Italy: the listing ship
Italy: the listing ship
We have had the new Prime Minister for about a week now, albeit still waiting for the confidence vote, and I realized talking and interacting with “them forringers” that Italy is still quite misunderstood. Really, it's one of the reasons for this blog, closely linked with my passive-aggressive rage at thinking that down the road, the same people destroying my country would absolve themselves publicly saying “Who could have seen that coming?”.
So, while I hope that our new government proves to be able to redress our trouble and set Italy on a path of recovery, It is useful to give what my frame of reference is to interpret Italy's story so far.
Imagine, if you will, a tall ship, similar to the Cutty Sark currently displayed at Greenwich.1
At some point, going towards the Cape of Good Hope en route to the UK, you spring a leak. You start listing to port, but as long as the ship is underway briskly and not too much water has entered the bilge, you are still good, perhaps slower but not at risk.
Then, you do not try to plug the leak.
Italy's problems go far back, at least over two decades, when the powers that be decided that the basic contracts between themselves was this: we will trade economic growth away in return for political power and stability.
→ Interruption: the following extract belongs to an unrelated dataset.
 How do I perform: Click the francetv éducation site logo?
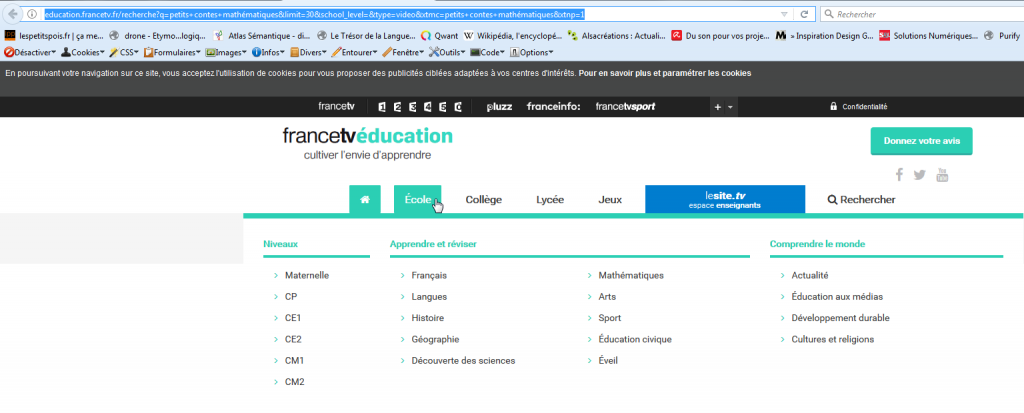point(367,142)
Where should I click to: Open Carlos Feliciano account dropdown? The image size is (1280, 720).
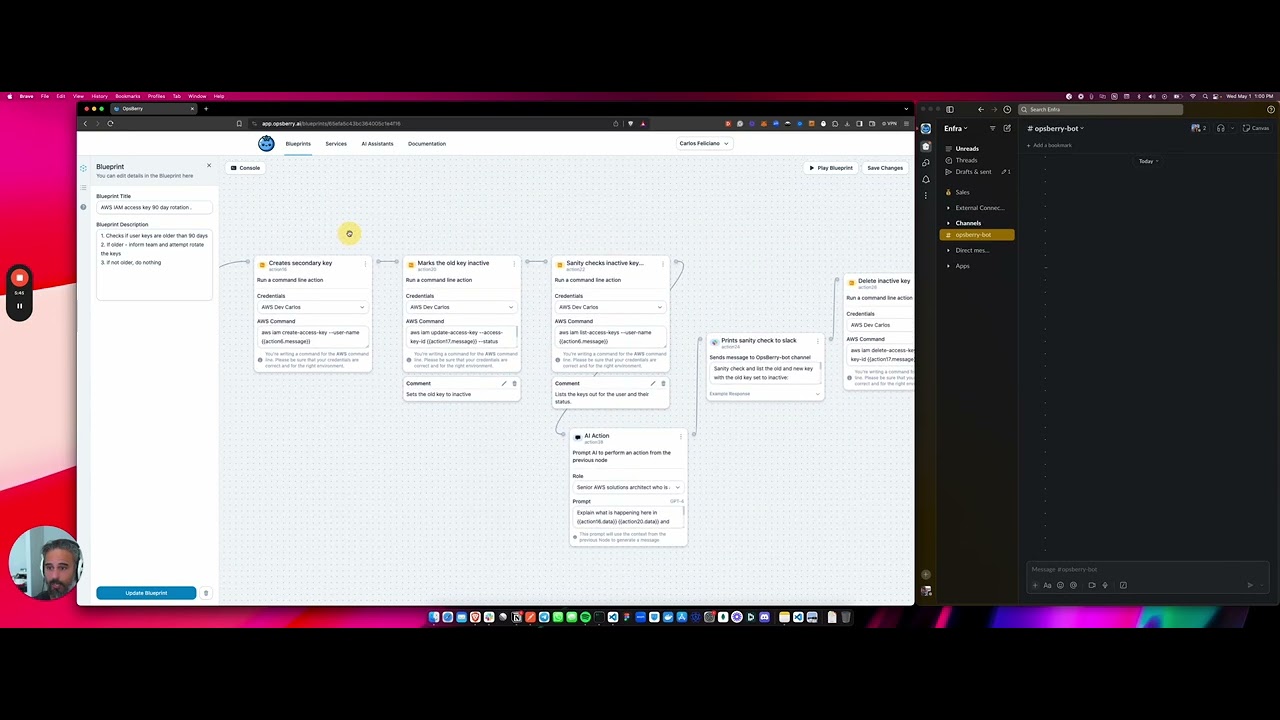coord(704,143)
At first, no sailor or passenger outside the Bridge knows of that choice: it's a sailing ship so it lists anyway, the pace is brisk, smiles all around, and no one cares if the other ships seem to go faster, lots of water left. But if you keep that up for a long time, you start to sit low in the water, sag to leeward, go slower2. Smiles are the first to go away, and even before Covid, you could see them go. Especially as you see the Captain throwing bales overboard to keep the ship going.
So, after all this has been going on for a long time, enters a new Captain... Allow me to wish him (and me) good luck. But initial moves have been quite circumspect, given how grave the economic situation looks going forward. Are we seriously putting CO2 first and economy second, or could we trade a standstill agreement on further environmental and bureaucratic costs to private enterprises until we reach pre COVID GDP levels? After all, those models were predicated on the economy NOT tanking as it has done. What kind of tradeoffs are we prepared to accept?
It seems to me that we will not get answers unless and until we are prepared to ask uneasy questions. And so far, in over a week, I have heard practically none. Assumptions, be they implicit or explicit, still go unchallenged, which in my mind means that COVID is not the crisis that will bring sanity to my poor country. And I dread to think what would.